In this Architects’ Datafile Q&A, Joyce Chan, the sustainable design leader for HOK’s London studio, discusses the evolution of sustainable design.
Excerpted from Architects’ Datafile:
What do you think is the most important innovation in sustainability in recent years?
Without doubt, it’s data, and our ability to collect and apply it, including to building design and smart cities. It’s essential to post occupancy evaluation, with sensors and smart meters helping us to understand and better control building and energy use, and also sometimes helping change human behaviour in relation to the environment, particularly with smart meters. Increasingly, smart technologies are making us more efficient and resilient.
What do you say to clients when they ask for a clear definition of sustainability?
I think it is always important to pose the question back to the client, to find out what they mean when they reference sustainability. Do they have a clear commitment to carbon reduction, or are they looking to reduce energy bills? We’re always passionate that commitments to sustainability should eventually lead to other great initiatives, such as wellbeing and health benefits.
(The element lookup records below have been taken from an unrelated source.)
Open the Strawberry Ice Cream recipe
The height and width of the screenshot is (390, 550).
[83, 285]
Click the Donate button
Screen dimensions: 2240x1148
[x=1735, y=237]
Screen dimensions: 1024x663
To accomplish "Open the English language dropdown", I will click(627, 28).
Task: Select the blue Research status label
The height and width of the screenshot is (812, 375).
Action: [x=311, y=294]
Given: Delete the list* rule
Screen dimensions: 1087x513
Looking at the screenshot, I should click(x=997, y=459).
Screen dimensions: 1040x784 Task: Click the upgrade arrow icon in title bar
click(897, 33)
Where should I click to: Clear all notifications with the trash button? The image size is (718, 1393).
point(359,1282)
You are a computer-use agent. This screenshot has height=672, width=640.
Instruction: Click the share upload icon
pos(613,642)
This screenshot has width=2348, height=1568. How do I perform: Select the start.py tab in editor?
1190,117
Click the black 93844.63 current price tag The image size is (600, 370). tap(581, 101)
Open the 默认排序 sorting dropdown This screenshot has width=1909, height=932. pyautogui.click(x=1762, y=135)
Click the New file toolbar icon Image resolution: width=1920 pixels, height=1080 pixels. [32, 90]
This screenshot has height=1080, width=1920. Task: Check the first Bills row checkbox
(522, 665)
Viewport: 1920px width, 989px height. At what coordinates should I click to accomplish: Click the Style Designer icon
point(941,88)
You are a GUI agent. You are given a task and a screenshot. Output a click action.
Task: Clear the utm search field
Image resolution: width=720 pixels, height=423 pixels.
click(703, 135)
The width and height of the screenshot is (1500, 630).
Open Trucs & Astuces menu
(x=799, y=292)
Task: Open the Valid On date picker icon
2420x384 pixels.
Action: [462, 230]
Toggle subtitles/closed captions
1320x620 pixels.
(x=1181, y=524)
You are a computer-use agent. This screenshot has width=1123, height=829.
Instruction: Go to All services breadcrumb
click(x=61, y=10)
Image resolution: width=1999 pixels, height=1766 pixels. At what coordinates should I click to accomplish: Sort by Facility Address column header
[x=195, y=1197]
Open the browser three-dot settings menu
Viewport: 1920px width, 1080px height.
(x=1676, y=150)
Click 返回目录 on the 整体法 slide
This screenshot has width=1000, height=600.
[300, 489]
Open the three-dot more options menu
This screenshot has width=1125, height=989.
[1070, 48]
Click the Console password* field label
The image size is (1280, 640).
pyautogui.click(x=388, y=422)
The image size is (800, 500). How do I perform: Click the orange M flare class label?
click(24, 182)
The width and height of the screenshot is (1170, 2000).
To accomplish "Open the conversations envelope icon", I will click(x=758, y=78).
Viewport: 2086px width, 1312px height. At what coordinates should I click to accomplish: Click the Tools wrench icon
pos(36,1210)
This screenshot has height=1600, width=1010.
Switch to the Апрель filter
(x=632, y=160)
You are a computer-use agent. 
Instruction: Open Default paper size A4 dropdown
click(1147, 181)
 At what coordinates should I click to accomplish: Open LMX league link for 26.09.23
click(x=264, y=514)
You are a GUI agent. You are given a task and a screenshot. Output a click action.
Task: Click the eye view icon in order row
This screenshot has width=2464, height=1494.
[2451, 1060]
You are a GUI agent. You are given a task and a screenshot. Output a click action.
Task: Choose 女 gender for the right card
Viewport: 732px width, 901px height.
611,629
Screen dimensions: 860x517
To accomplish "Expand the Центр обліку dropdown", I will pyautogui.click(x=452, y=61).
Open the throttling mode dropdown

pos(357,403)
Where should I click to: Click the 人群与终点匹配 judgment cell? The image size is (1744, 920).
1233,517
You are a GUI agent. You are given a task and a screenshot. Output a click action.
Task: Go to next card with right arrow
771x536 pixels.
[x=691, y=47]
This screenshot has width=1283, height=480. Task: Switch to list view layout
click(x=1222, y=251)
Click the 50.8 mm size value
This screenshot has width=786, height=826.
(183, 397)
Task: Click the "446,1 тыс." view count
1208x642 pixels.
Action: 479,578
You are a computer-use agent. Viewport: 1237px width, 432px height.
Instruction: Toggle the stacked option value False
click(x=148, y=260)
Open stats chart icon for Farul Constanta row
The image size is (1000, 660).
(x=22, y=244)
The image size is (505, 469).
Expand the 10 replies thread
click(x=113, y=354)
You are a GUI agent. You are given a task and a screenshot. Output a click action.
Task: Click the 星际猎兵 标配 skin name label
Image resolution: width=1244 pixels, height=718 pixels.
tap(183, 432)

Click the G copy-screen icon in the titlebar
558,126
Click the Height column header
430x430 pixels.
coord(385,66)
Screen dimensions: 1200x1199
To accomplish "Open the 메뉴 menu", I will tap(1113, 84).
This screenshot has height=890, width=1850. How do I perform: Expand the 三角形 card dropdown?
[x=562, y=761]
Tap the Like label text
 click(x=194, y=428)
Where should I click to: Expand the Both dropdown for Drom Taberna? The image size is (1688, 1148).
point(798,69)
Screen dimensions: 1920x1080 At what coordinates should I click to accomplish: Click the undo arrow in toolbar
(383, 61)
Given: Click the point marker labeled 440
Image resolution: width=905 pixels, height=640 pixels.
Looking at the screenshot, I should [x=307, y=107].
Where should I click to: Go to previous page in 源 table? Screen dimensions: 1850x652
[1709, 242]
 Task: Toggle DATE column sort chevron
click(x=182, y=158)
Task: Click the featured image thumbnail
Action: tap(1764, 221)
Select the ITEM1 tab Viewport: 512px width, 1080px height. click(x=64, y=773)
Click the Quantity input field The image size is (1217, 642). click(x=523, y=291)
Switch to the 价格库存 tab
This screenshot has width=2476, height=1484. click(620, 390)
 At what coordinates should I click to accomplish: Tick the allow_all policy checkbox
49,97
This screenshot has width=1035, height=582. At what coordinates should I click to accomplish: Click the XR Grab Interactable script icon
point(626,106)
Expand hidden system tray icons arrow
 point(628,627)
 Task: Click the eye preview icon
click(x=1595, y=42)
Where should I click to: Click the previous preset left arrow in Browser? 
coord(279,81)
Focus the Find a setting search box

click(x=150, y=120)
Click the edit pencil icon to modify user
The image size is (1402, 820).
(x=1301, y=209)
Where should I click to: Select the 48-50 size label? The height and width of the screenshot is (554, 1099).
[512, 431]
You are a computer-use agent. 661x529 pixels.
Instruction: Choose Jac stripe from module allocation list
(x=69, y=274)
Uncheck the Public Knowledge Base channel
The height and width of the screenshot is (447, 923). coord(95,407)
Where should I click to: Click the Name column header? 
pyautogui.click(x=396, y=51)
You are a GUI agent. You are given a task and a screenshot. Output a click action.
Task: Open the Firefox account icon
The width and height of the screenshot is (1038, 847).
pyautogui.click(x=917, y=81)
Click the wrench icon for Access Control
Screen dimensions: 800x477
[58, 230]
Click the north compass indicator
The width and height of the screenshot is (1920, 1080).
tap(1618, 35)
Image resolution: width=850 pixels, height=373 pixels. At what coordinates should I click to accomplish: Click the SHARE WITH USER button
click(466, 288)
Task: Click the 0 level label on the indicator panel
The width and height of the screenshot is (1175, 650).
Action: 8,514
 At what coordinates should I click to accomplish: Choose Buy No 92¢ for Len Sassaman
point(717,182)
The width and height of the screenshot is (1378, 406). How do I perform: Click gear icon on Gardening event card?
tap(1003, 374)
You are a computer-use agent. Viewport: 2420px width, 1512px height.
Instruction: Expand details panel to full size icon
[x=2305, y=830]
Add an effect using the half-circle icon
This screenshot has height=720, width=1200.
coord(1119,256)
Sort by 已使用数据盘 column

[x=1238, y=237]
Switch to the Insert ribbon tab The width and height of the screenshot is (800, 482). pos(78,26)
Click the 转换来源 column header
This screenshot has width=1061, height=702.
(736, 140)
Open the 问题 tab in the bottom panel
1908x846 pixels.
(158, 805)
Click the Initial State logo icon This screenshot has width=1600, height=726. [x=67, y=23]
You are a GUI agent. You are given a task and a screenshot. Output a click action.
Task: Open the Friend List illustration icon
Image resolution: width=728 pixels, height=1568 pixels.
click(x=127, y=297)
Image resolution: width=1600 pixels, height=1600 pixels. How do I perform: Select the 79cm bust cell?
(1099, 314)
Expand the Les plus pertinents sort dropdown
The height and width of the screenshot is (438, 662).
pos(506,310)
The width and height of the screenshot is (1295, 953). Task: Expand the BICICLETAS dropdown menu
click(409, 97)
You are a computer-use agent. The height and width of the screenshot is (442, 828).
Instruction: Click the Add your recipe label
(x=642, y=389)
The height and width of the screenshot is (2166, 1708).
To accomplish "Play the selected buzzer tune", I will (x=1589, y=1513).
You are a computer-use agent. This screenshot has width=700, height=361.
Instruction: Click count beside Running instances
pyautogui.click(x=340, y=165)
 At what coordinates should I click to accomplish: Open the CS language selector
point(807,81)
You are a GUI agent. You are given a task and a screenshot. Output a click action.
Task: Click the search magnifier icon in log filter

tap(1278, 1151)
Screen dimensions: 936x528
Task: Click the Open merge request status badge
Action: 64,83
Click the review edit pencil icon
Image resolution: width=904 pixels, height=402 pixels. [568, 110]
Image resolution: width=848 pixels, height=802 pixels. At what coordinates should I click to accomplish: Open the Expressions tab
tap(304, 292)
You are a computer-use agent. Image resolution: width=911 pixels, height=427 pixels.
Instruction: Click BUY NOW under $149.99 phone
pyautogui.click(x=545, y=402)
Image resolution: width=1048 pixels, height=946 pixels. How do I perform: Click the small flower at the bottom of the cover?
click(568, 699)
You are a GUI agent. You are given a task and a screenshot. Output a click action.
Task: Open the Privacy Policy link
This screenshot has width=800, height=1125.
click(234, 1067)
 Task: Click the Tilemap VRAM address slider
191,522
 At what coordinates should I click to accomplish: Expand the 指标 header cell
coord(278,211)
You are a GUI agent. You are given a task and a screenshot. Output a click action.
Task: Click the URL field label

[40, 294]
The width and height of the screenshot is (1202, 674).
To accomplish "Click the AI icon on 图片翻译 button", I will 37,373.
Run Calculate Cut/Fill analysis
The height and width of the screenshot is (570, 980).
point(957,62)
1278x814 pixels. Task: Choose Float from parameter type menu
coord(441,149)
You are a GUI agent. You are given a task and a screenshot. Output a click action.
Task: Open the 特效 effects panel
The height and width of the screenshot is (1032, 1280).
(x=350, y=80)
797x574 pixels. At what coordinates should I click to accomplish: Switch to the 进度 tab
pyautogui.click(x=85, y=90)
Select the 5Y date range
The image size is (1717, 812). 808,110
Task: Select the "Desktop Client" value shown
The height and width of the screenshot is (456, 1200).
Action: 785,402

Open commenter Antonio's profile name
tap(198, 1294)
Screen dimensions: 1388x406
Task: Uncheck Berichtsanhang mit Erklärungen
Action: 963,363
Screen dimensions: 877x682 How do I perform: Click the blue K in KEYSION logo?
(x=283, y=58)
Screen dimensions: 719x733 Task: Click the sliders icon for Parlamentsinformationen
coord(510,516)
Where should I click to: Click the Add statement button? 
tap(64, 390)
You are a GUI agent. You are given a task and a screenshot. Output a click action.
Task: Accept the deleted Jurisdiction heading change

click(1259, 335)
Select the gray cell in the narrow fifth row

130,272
What is the hardest part of your job?
There are some fantastic new ideas out here, such as building technologies that open up possibilities to use greenery to design a facade that will also provide a carbon absorption role. However, the challenge is always to champion the ‘outside the box’ thinking against practicalities such as cost, and trying to find a balance. It is however always very rewarding to work with clients that are committed to making a difference in terms of sustainability. I’d also add that finding a work and life balance is also an ongoing challenge, thanks to my two demanding boys who never sleep!
Where do you see the next big change coming in sustainability for architects?
It’s measuring the non-measurable. For example, in designing buildings we need to look at whether occupant happiness or well-being can be a building metric. My Ph.D. focus is also on wellness and building informational modelling, factoring people into the BIM model equation using artificial learning and intelligence. It’s a hugely exciting area for development, in both guiding good design and in important post occupancy metrics.